William Mason

Associate Professor of Music
Chair, Department of Music

Education

Ph.D., Music Theory, Columbia University
MA, Music Theory, Columbia University
B.Mus, Music Performance, Oberlin Conservatory of Music
BA, Politics, Oberlin College

About

William Mason is a composer, performer, and writer. His eclectic scholarly and performance interests encompass electronic music, avant-garde jazz, and modern composition, alongside an abiding interest in the natural world and the wintry landscapes of his native Maine.

His debut album as a composer + bandleader was with the Will Mason Ensemble, a jazz-inflected septet. That album, Beams of the Huge Night, was released on New Amsterdam Records in 2015. The Boston Globe wrote that Mason’s compositions “balance improvisation and composition, and are shot through with asymmetrical melodies and grooves, grinding harmonies, and atmospheric bouts of stillness.”
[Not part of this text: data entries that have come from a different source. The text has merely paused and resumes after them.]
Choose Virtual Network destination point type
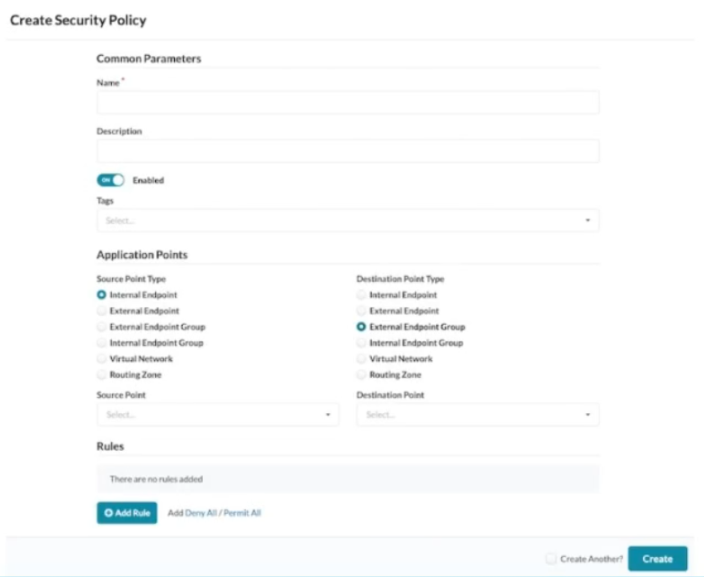Image resolution: width=704 pixels, height=577 pixels. tap(361, 359)
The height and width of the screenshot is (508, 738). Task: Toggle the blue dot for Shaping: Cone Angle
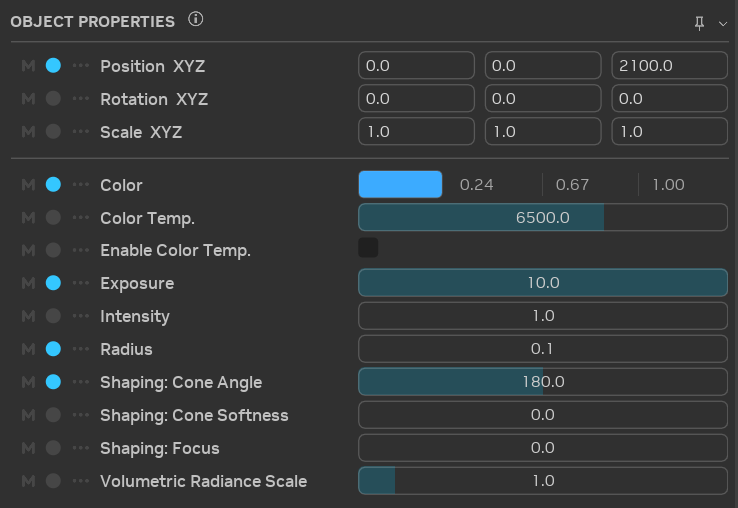[x=53, y=382]
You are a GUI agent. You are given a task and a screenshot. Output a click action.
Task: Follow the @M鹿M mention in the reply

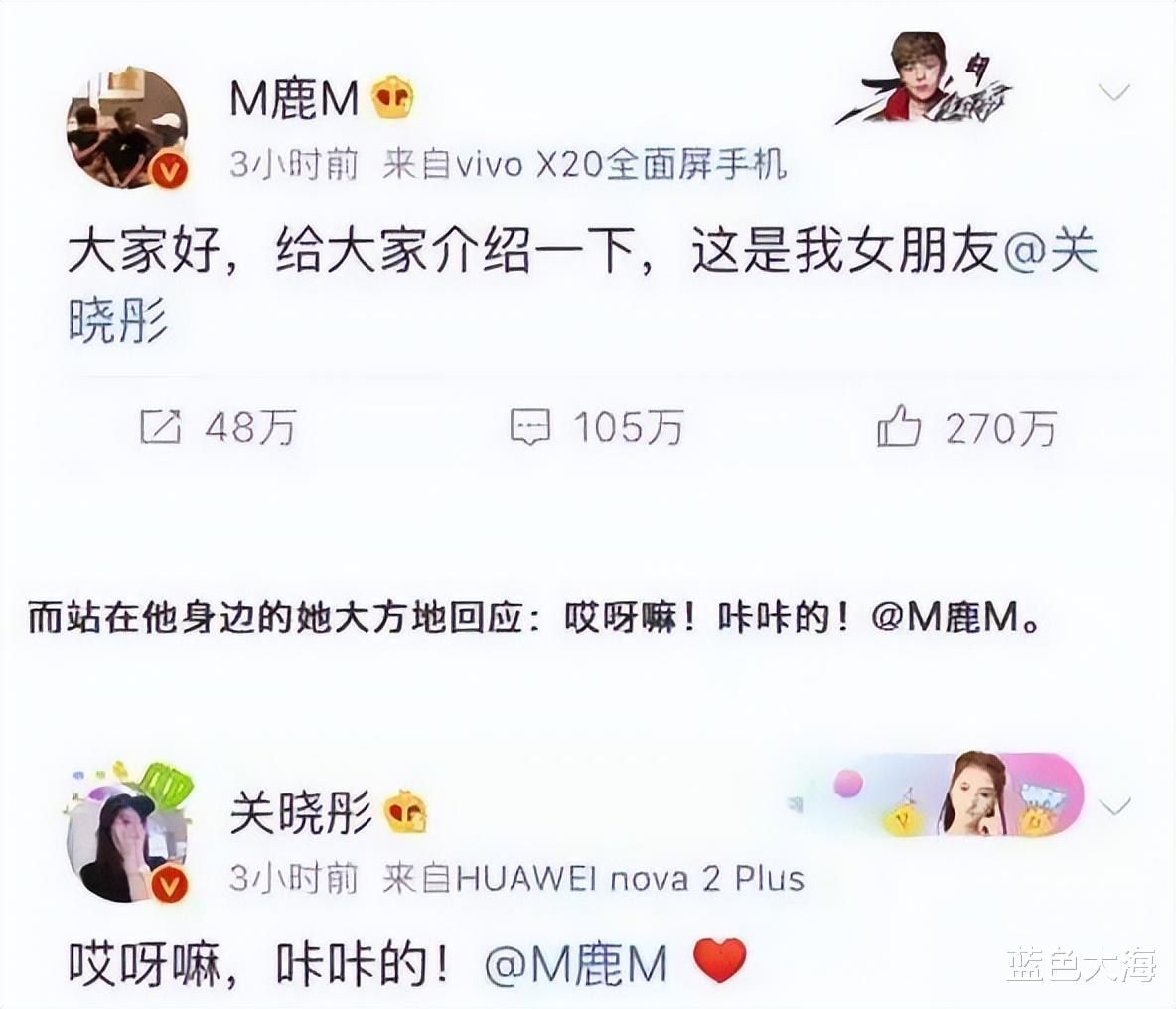pos(576,964)
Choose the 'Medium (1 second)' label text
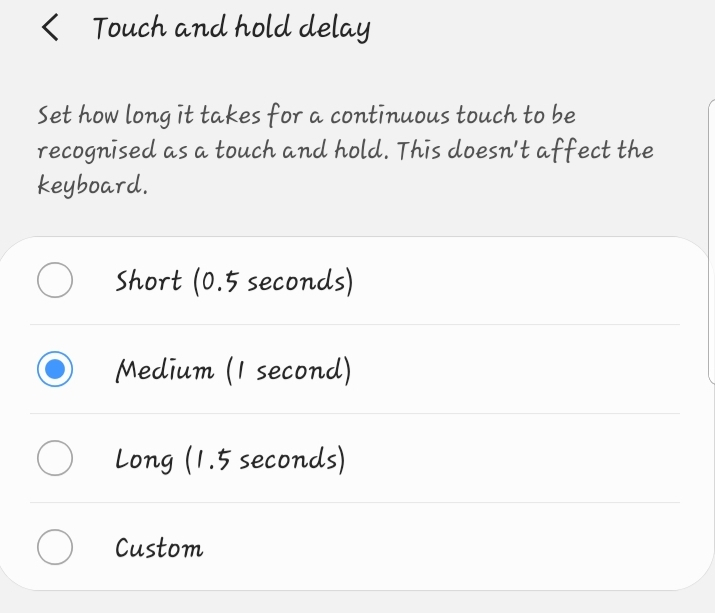The height and width of the screenshot is (613, 715). point(233,370)
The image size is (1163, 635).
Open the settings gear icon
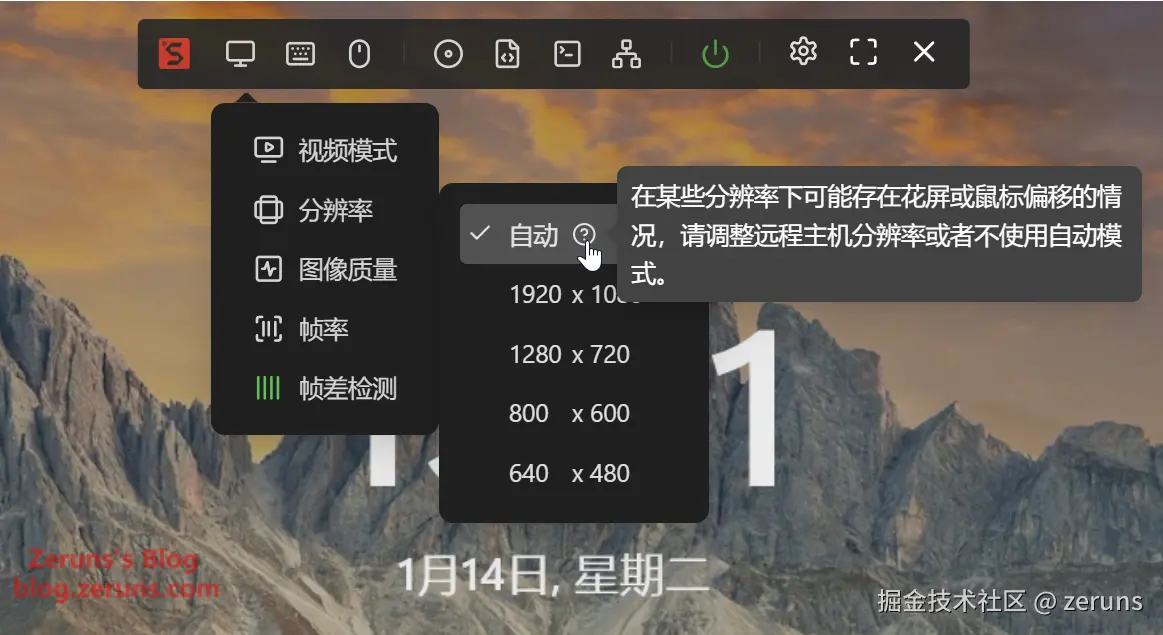pyautogui.click(x=803, y=52)
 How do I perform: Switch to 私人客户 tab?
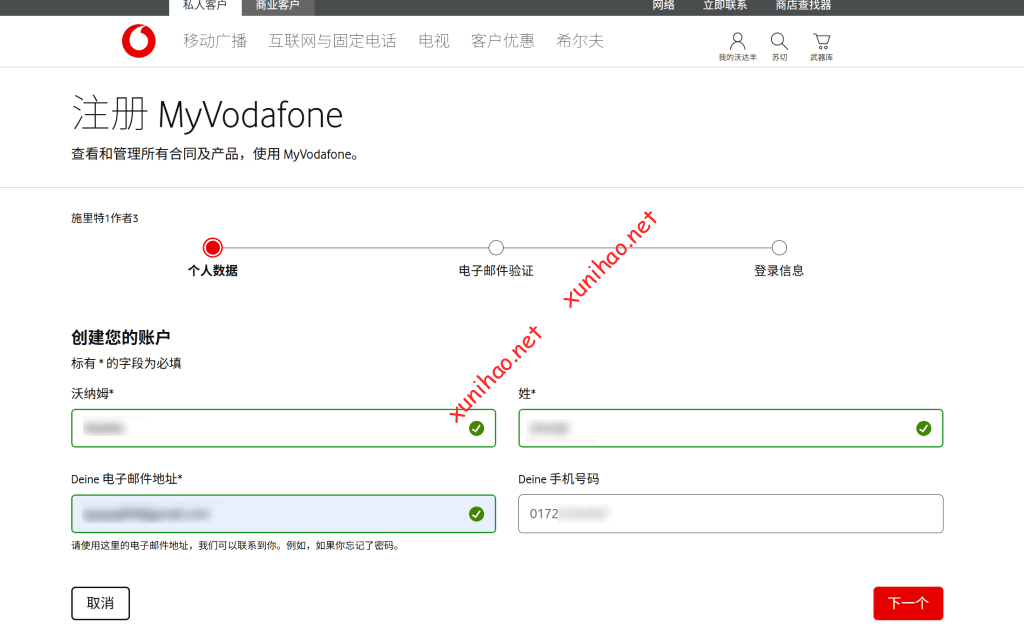205,6
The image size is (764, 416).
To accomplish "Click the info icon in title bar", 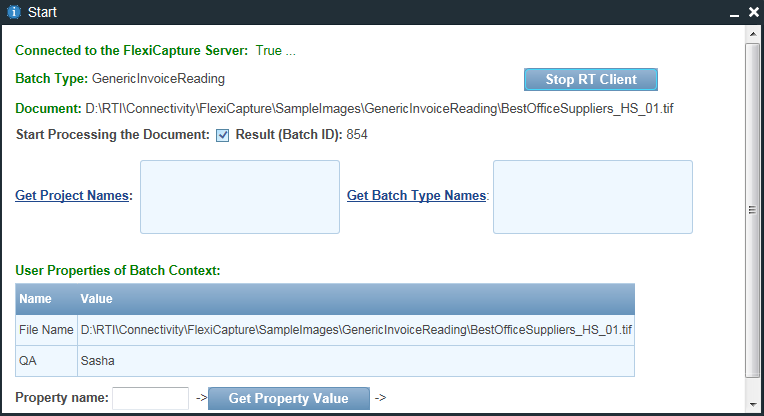I will pyautogui.click(x=14, y=13).
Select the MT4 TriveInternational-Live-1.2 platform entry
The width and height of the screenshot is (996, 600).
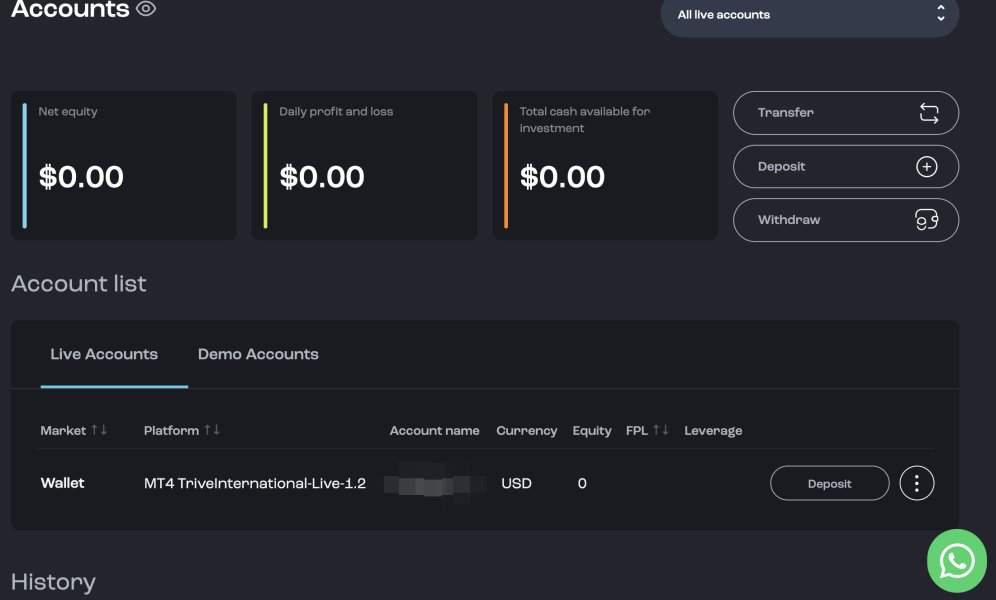tap(255, 483)
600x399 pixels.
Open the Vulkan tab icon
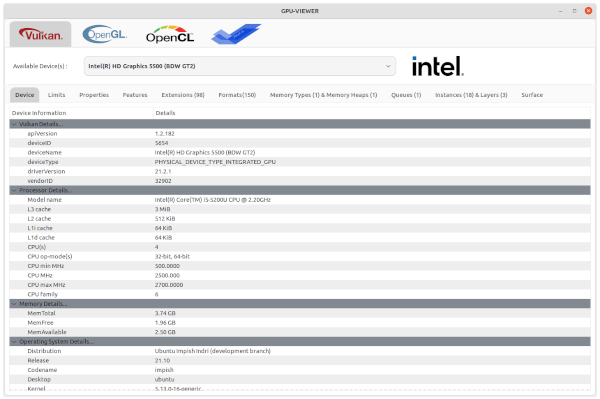41,34
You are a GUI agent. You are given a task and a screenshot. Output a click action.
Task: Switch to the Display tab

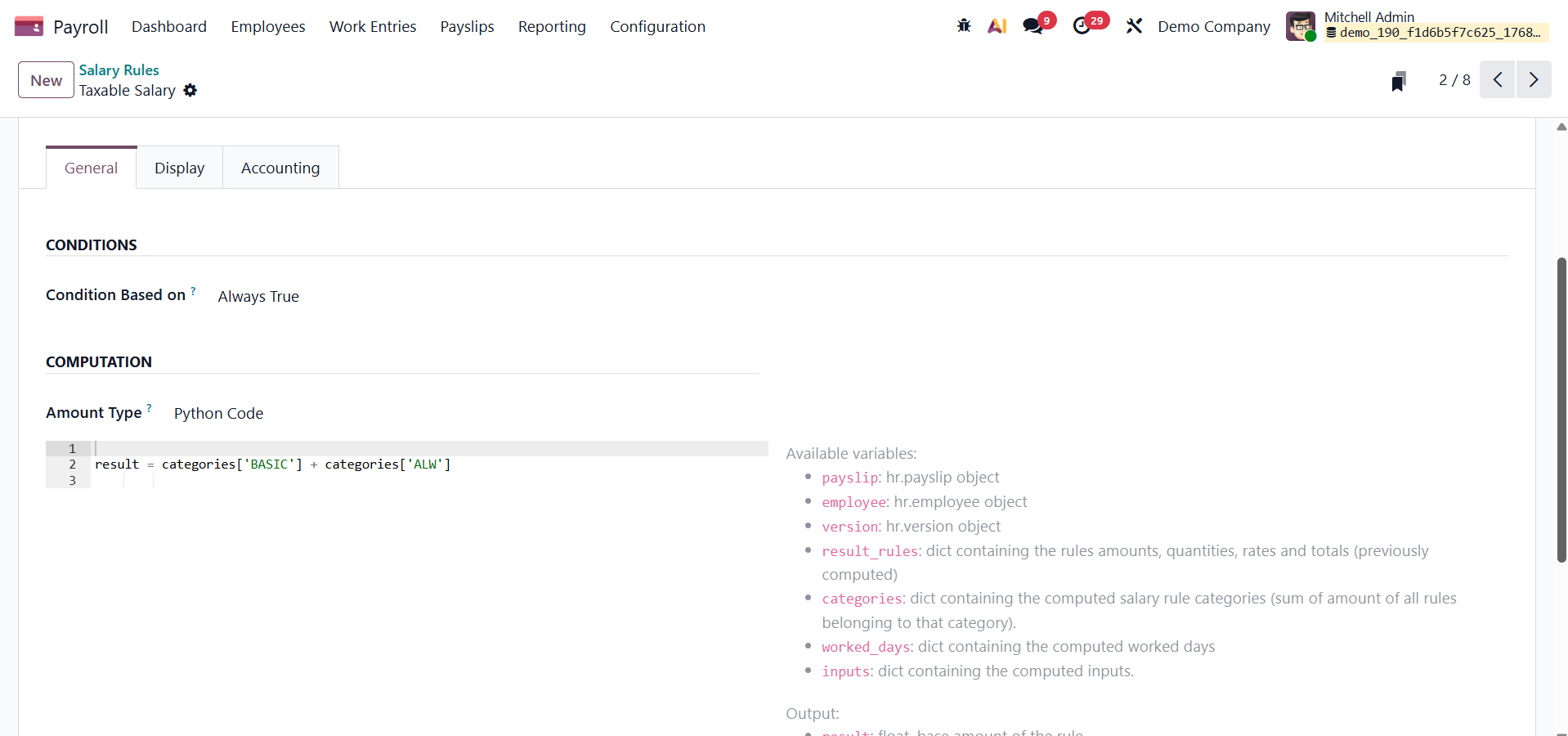tap(179, 168)
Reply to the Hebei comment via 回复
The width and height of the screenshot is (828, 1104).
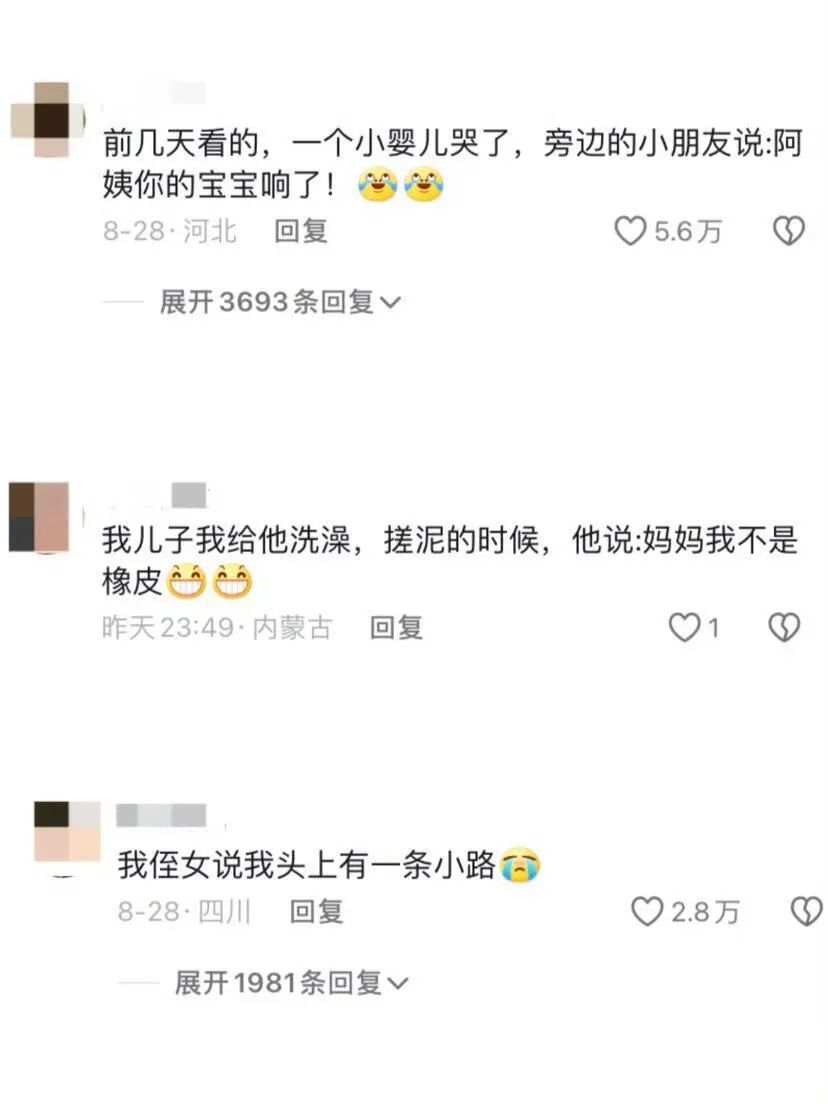click(301, 231)
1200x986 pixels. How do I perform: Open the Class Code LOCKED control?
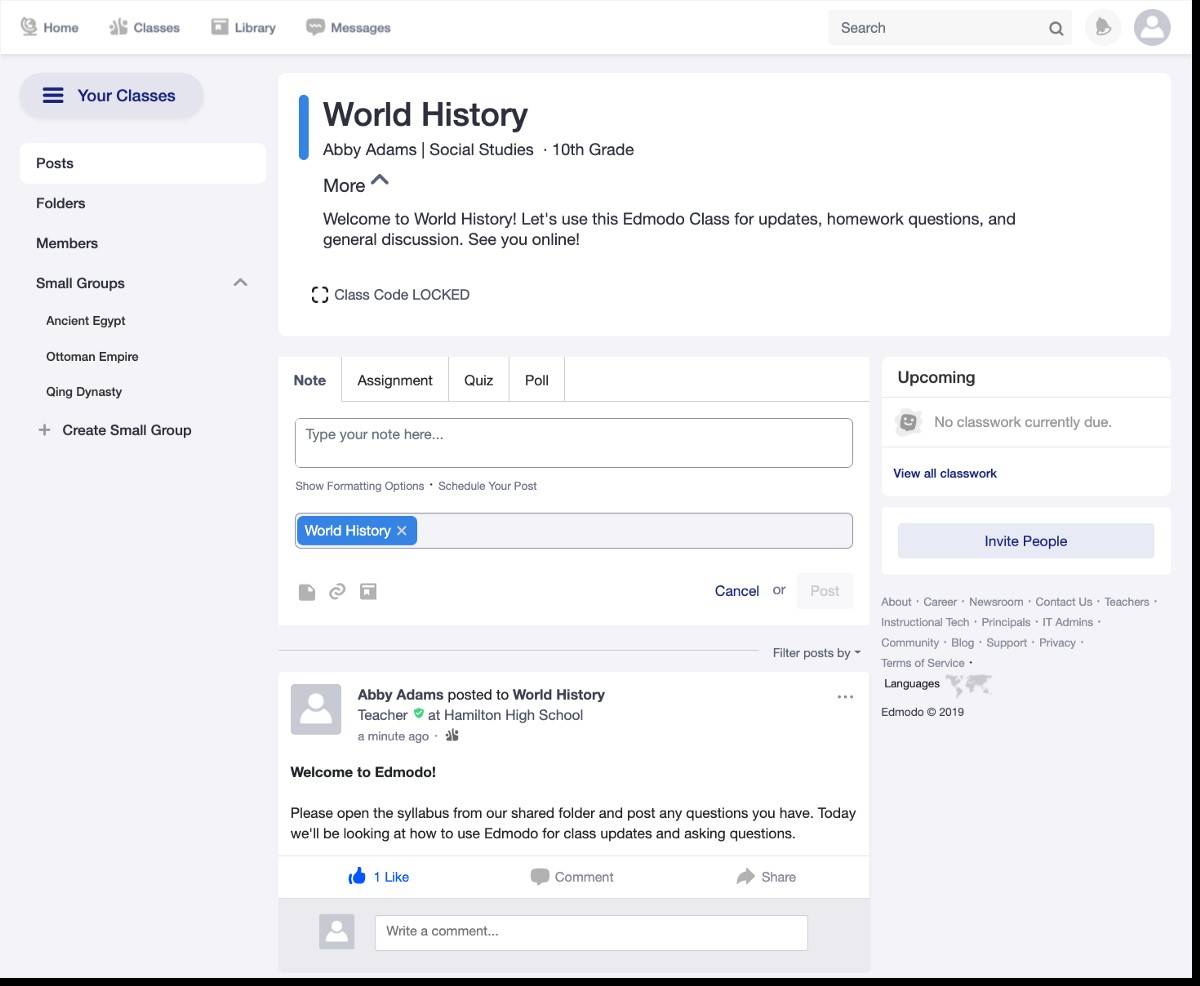[390, 294]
Mason also leads and writes the music for the group Happy Place, an avant-rock band of two guitars and two drummers. The band recorded their debut album Northfield, which was released in 2016 on Exit Stencil Records. The New York Times wrote that the band “succeeds at fusing experimental rock and chamber music…The cathartic two-guitar attack has the feel of avant-rock, while the astringent harmony recalls experiments by Charles Ives.”

Recent commissions include pieces for Nouveau Classical Project and Michi Wiancko. Musicians Mason has performed with include Ned Rothenberg, Anna Webber, Matt Mitchell, Leila Bordreuil, Elias Stemeseder, Greg Chudzik, Miles Okazaki, Kate Gentile, Marc Hannaford, and Andrew Smiley.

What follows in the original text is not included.